Please transcribe the entries below without omitting a single character.
[DATA TO EXAMINE — start]
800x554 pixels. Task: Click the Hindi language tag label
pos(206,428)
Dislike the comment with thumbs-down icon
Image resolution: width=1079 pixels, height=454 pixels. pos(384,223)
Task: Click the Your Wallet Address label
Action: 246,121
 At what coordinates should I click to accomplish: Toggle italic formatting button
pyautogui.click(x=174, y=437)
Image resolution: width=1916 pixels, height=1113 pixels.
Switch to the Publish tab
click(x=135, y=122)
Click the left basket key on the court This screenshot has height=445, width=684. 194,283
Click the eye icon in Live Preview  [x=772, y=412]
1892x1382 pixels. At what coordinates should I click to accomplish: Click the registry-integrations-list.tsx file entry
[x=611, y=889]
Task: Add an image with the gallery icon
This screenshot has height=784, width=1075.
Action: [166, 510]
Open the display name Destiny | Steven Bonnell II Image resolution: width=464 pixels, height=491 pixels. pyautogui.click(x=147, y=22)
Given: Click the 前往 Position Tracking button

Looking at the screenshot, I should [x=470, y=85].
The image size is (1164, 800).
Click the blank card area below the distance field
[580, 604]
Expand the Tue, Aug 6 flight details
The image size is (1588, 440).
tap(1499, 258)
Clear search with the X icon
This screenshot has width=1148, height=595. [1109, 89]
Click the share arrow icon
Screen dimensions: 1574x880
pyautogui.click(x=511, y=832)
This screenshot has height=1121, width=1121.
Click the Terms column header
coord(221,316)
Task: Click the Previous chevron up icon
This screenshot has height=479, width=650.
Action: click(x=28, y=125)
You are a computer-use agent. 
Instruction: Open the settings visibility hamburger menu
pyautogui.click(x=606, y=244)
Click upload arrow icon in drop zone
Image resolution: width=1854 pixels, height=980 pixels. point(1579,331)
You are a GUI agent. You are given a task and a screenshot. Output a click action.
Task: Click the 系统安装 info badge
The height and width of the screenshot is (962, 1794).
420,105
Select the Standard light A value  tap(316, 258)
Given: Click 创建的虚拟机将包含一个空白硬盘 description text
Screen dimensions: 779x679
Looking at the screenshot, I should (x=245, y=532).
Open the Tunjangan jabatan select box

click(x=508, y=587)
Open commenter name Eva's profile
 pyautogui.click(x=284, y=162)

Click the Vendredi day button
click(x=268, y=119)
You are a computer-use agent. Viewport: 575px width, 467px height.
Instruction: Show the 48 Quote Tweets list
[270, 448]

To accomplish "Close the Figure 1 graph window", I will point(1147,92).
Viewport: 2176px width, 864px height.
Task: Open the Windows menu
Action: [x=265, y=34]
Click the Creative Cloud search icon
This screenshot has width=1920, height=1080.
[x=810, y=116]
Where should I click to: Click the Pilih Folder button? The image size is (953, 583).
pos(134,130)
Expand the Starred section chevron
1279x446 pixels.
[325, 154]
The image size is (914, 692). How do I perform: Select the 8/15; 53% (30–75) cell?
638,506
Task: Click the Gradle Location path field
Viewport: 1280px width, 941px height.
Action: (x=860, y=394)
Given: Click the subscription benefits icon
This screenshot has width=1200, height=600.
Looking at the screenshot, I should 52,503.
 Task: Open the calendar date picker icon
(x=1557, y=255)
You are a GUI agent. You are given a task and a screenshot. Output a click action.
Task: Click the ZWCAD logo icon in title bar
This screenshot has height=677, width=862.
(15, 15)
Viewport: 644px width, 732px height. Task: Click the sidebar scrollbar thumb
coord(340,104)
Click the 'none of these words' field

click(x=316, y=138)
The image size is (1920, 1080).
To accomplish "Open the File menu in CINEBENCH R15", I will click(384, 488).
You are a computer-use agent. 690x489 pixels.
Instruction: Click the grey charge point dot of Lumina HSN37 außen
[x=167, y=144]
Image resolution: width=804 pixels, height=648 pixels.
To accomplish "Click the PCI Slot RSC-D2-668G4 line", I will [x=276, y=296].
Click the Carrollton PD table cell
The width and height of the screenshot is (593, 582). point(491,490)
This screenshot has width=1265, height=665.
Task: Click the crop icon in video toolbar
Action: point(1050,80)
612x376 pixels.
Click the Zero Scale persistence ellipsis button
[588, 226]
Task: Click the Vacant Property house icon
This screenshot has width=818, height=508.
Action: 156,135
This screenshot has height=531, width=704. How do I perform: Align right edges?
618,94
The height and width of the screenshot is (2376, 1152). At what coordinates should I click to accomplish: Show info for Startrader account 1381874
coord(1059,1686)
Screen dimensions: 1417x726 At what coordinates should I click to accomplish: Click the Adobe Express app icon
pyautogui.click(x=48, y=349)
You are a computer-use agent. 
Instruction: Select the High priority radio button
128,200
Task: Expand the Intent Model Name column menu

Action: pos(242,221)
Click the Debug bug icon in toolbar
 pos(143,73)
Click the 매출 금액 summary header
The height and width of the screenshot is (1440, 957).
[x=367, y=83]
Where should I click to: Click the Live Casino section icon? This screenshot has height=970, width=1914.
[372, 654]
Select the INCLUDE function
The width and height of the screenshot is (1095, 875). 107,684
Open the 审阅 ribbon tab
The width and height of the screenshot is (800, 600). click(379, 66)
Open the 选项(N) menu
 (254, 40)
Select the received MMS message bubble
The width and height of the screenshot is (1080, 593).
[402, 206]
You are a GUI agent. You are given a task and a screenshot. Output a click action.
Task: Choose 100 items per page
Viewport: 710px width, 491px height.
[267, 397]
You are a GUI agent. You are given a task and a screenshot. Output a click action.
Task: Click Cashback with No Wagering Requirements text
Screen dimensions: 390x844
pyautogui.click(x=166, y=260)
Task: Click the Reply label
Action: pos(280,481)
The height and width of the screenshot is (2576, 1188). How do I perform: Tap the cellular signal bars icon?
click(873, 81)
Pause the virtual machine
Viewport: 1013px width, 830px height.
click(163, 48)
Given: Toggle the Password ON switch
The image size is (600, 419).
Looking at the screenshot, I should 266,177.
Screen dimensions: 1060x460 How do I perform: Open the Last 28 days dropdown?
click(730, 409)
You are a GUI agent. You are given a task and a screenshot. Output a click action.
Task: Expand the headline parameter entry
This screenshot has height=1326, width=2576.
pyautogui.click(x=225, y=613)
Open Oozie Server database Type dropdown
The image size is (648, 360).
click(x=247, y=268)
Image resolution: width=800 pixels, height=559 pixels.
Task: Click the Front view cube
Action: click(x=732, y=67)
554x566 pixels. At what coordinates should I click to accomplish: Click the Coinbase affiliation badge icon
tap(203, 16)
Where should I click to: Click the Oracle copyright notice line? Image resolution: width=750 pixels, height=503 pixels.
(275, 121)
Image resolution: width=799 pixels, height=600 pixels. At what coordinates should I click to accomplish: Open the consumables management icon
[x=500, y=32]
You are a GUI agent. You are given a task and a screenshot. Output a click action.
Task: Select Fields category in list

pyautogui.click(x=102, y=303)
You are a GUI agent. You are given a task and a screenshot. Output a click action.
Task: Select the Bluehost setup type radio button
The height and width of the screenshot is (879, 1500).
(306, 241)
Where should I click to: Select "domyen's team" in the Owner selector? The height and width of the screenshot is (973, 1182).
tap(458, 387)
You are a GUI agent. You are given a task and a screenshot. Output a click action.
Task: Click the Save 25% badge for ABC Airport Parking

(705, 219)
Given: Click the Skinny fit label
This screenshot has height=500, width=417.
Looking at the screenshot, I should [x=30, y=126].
[DATA TO EXAMINE — finish]
### [THE COMPLETED TASK]
800x554 pixels. Task: Click the Hindi language tag label
pos(206,428)
Dislike the comment with thumbs-down icon
Image resolution: width=1079 pixels, height=454 pixels. pos(384,223)
Task: Click the Your Wallet Address label
Action: 246,121
 At what coordinates should I click to accomplish: Toggle italic formatting button
pyautogui.click(x=174, y=437)
Image resolution: width=1916 pixels, height=1113 pixels.
Switch to the Publish tab
click(x=135, y=122)
Click the left basket key on the court This screenshot has height=445, width=684. 194,283
Click the eye icon in Live Preview  [x=772, y=412]
1892x1382 pixels. At what coordinates should I click to accomplish: Click the registry-integrations-list.tsx file entry
[x=611, y=889]
Task: Add an image with the gallery icon
This screenshot has height=784, width=1075.
Action: [166, 510]
Open the display name Destiny | Steven Bonnell II Image resolution: width=464 pixels, height=491 pixels. pyautogui.click(x=147, y=22)
Given: Click the 前往 Position Tracking button

Looking at the screenshot, I should [x=470, y=85].
The image size is (1164, 800).
Click the blank card area below the distance field
[580, 604]
Expand the Tue, Aug 6 flight details
The image size is (1588, 440).
tap(1499, 258)
Clear search with the X icon
This screenshot has width=1148, height=595. [1109, 89]
Click the share arrow icon
Screen dimensions: 1574x880
pyautogui.click(x=511, y=832)
This screenshot has height=1121, width=1121.
Click the Terms column header
coord(221,316)
Task: Click the Previous chevron up icon
This screenshot has height=479, width=650.
Action: click(x=28, y=125)
You are a computer-use agent. 
Instruction: Open the settings visibility hamburger menu
pyautogui.click(x=606, y=244)
Click upload arrow icon in drop zone
Image resolution: width=1854 pixels, height=980 pixels. point(1579,331)
You are a GUI agent. You are given a task and a screenshot. Output a click action.
Task: Click the 系统安装 info badge
The height and width of the screenshot is (962, 1794).
420,105
Select the Standard light A value  tap(316, 258)
Given: Click 创建的虚拟机将包含一个空白硬盘 description text
Screen dimensions: 779x679
Looking at the screenshot, I should (x=245, y=532).
Open the Tunjangan jabatan select box

click(x=508, y=587)
Open commenter name Eva's profile
 pyautogui.click(x=284, y=162)

Click the Vendredi day button
click(x=268, y=119)
You are a computer-use agent. Viewport: 575px width, 467px height.
Instruction: Show the 48 Quote Tweets list
[270, 448]

To accomplish "Close the Figure 1 graph window", I will point(1147,92).
Viewport: 2176px width, 864px height.
Task: Open the Windows menu
Action: [x=265, y=34]
Click the Creative Cloud search icon
This screenshot has width=1920, height=1080.
[x=810, y=116]
Where should I click to: Click the Pilih Folder button? The image size is (953, 583).
pos(134,130)
Expand the Starred section chevron
1279x446 pixels.
[325, 154]
The image size is (914, 692). How do I perform: Select the 8/15; 53% (30–75) cell?
638,506
Task: Click the Gradle Location path field
Viewport: 1280px width, 941px height.
Action: (x=860, y=394)
Given: Click the subscription benefits icon
This screenshot has width=1200, height=600.
Looking at the screenshot, I should 52,503.
 Task: Open the calendar date picker icon
(x=1557, y=255)
You are a GUI agent. You are given a task and a screenshot. Output a click action.
Task: Click the ZWCAD logo icon in title bar
This screenshot has height=677, width=862.
(15, 15)
Viewport: 644px width, 732px height. Task: Click the sidebar scrollbar thumb
coord(340,104)
Click the 'none of these words' field

click(x=316, y=138)
The image size is (1920, 1080).
To accomplish "Open the File menu in CINEBENCH R15", I will click(384, 488).
You are a computer-use agent. 690x489 pixels.
Instruction: Click the grey charge point dot of Lumina HSN37 außen
[x=167, y=144]
Image resolution: width=804 pixels, height=648 pixels.
To accomplish "Click the PCI Slot RSC-D2-668G4 line", I will [x=276, y=296].
Click the Carrollton PD table cell
The width and height of the screenshot is (593, 582). point(491,490)
This screenshot has width=1265, height=665.
Task: Click the crop icon in video toolbar
Action: point(1050,80)
612x376 pixels.
Click the Zero Scale persistence ellipsis button
[588, 226]
Task: Click the Vacant Property house icon
This screenshot has width=818, height=508.
Action: 156,135
This screenshot has height=531, width=704. How do I perform: Align right edges?
618,94
The height and width of the screenshot is (2376, 1152). At what coordinates should I click to accomplish: Show info for Startrader account 1381874
coord(1059,1686)
Screen dimensions: 1417x726 At what coordinates should I click to accomplish: Click the Adobe Express app icon
pyautogui.click(x=48, y=349)
You are a computer-use agent. 
Instruction: Select the High priority radio button
128,200
Task: Expand the Intent Model Name column menu

Action: pos(242,221)
Click the Debug bug icon in toolbar
 pos(143,73)
Click the 매출 금액 summary header
The height and width of the screenshot is (1440, 957).
[x=367, y=83]
Where should I click to: Click the Live Casino section icon? This screenshot has height=970, width=1914.
[372, 654]
Select the INCLUDE function
The width and height of the screenshot is (1095, 875). 107,684
Open the 审阅 ribbon tab
The width and height of the screenshot is (800, 600). click(379, 66)
Open the 选项(N) menu
 (254, 40)
Select the received MMS message bubble
The width and height of the screenshot is (1080, 593).
[402, 206]
You are a GUI agent. You are given a task and a screenshot. Output a click action.
Task: Choose 100 items per page
Viewport: 710px width, 491px height.
[267, 397]
You are a GUI agent. You are given a task and a screenshot. Output a click action.
Task: Click Cashback with No Wagering Requirements text
Screen dimensions: 390x844
pyautogui.click(x=166, y=260)
Task: Click the Reply label
Action: pos(280,481)
The height and width of the screenshot is (2576, 1188). How do I perform: Tap the cellular signal bars icon?
click(873, 81)
Pause the virtual machine
Viewport: 1013px width, 830px height.
click(163, 48)
Given: Toggle the Password ON switch
The image size is (600, 419).
Looking at the screenshot, I should 266,177.
Screen dimensions: 1060x460 How do I perform: Open the Last 28 days dropdown?
click(730, 409)
You are a GUI agent. You are given a task and a screenshot. Output a click action.
Task: Expand the headline parameter entry
This screenshot has height=1326, width=2576.
pyautogui.click(x=225, y=613)
Open Oozie Server database Type dropdown
The image size is (648, 360).
click(x=247, y=268)
Image resolution: width=800 pixels, height=559 pixels.
Task: Click the Front view cube
Action: click(x=732, y=67)
554x566 pixels. At what coordinates should I click to accomplish: Click the Coinbase affiliation badge icon
tap(203, 16)
Where should I click to: Click the Oracle copyright notice line? Image resolution: width=750 pixels, height=503 pixels.
(275, 121)
Image resolution: width=799 pixels, height=600 pixels. At what coordinates should I click to accomplish: Open the consumables management icon
[x=500, y=32]
You are a GUI agent. You are given a task and a screenshot. Output a click action.
Task: Select Fields category in list

pyautogui.click(x=102, y=303)
You are a GUI agent. You are given a task and a screenshot. Output a click action.
Task: Select the Bluehost setup type radio button
The height and width of the screenshot is (879, 1500).
(306, 241)
Where should I click to: Select "domyen's team" in the Owner selector? The height and width of the screenshot is (973, 1182).
tap(458, 387)
You are a GUI agent. You are given a task and a screenshot. Output a click action.
Task: Click the Save 25% badge for ABC Airport Parking

(705, 219)
Given: Click the Skinny fit label
This screenshot has height=500, width=417.
Looking at the screenshot, I should [x=30, y=126].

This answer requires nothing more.